BEGIN MATERIAL FOR THIS EXERCISE

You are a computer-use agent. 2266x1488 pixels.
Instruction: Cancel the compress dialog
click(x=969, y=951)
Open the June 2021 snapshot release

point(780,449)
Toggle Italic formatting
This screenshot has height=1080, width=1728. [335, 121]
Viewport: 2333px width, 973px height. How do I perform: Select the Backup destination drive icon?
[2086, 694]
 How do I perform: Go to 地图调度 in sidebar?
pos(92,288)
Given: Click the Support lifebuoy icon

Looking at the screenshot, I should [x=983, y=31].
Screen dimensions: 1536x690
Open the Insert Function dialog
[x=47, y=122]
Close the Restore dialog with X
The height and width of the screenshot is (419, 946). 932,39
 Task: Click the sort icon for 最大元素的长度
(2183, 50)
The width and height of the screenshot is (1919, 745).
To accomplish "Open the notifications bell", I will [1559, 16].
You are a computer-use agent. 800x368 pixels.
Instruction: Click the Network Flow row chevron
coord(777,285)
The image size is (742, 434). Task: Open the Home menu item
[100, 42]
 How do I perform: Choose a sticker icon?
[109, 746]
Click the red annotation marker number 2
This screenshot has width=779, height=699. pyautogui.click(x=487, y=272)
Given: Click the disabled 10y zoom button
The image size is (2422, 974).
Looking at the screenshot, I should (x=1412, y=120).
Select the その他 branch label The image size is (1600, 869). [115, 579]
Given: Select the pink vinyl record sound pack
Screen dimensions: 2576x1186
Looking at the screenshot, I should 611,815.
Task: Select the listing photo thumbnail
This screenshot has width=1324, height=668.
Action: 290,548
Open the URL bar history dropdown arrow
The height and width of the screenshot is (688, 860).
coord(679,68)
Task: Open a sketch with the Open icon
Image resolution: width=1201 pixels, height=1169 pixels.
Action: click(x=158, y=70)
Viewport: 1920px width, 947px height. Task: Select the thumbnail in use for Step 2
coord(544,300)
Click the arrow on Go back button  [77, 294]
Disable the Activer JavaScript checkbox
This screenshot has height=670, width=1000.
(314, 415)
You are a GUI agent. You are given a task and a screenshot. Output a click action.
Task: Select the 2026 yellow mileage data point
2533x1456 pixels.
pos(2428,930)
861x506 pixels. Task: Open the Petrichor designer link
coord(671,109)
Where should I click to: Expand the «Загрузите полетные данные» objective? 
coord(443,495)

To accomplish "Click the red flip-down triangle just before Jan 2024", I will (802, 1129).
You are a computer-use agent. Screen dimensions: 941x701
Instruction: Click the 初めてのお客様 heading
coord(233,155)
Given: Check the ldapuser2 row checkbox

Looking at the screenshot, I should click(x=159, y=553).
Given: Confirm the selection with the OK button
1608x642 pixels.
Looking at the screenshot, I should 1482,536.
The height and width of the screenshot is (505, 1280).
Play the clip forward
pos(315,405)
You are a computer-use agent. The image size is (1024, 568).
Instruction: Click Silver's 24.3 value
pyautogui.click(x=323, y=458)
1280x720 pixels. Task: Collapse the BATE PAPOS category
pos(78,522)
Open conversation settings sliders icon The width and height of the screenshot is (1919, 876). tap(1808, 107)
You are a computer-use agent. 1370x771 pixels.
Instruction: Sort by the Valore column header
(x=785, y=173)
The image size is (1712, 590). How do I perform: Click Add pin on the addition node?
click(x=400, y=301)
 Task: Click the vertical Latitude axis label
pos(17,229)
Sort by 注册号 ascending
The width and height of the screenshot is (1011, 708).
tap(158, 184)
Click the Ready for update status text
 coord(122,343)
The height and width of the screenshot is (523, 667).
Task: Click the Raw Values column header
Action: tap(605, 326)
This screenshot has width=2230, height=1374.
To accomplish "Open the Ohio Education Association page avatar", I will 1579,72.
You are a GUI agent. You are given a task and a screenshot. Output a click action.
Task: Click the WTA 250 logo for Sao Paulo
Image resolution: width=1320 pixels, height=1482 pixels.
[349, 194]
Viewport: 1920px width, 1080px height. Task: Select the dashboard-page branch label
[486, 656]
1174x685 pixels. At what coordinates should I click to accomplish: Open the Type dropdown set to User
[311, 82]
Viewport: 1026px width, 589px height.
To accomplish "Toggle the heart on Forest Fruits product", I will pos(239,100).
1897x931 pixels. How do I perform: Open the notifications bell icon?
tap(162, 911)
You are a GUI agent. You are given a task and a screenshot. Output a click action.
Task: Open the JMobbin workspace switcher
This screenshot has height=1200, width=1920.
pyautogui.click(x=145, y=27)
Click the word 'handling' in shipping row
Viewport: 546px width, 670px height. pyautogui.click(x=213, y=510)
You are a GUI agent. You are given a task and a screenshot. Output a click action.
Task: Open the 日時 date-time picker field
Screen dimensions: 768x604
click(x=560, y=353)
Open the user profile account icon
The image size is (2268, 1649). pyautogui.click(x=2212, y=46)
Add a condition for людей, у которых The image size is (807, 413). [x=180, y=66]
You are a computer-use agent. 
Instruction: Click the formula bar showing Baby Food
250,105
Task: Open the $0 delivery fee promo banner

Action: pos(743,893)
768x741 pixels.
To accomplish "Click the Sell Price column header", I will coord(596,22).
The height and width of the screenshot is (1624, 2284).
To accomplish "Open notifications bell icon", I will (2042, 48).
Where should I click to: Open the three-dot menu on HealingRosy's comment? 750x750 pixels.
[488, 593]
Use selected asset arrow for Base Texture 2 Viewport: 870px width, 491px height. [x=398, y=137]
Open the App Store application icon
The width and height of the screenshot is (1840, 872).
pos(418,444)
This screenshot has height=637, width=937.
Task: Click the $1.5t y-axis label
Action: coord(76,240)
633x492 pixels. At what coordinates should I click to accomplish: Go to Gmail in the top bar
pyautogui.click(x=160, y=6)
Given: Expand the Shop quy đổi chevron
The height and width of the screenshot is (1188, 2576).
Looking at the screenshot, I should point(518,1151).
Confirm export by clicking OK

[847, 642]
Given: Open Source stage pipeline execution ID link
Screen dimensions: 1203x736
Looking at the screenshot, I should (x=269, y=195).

END MATERIAL FOR THIS EXERCISE

> _REQUIRED TASK_
Find each line above that contains the word "branch" and copy those lines out.

> _FULL SOLUTION_
Select the その他 branch label The image size is (1600, 869). [115, 579]
Viewport: 1920px width, 1080px height. Task: Select the dashboard-page branch label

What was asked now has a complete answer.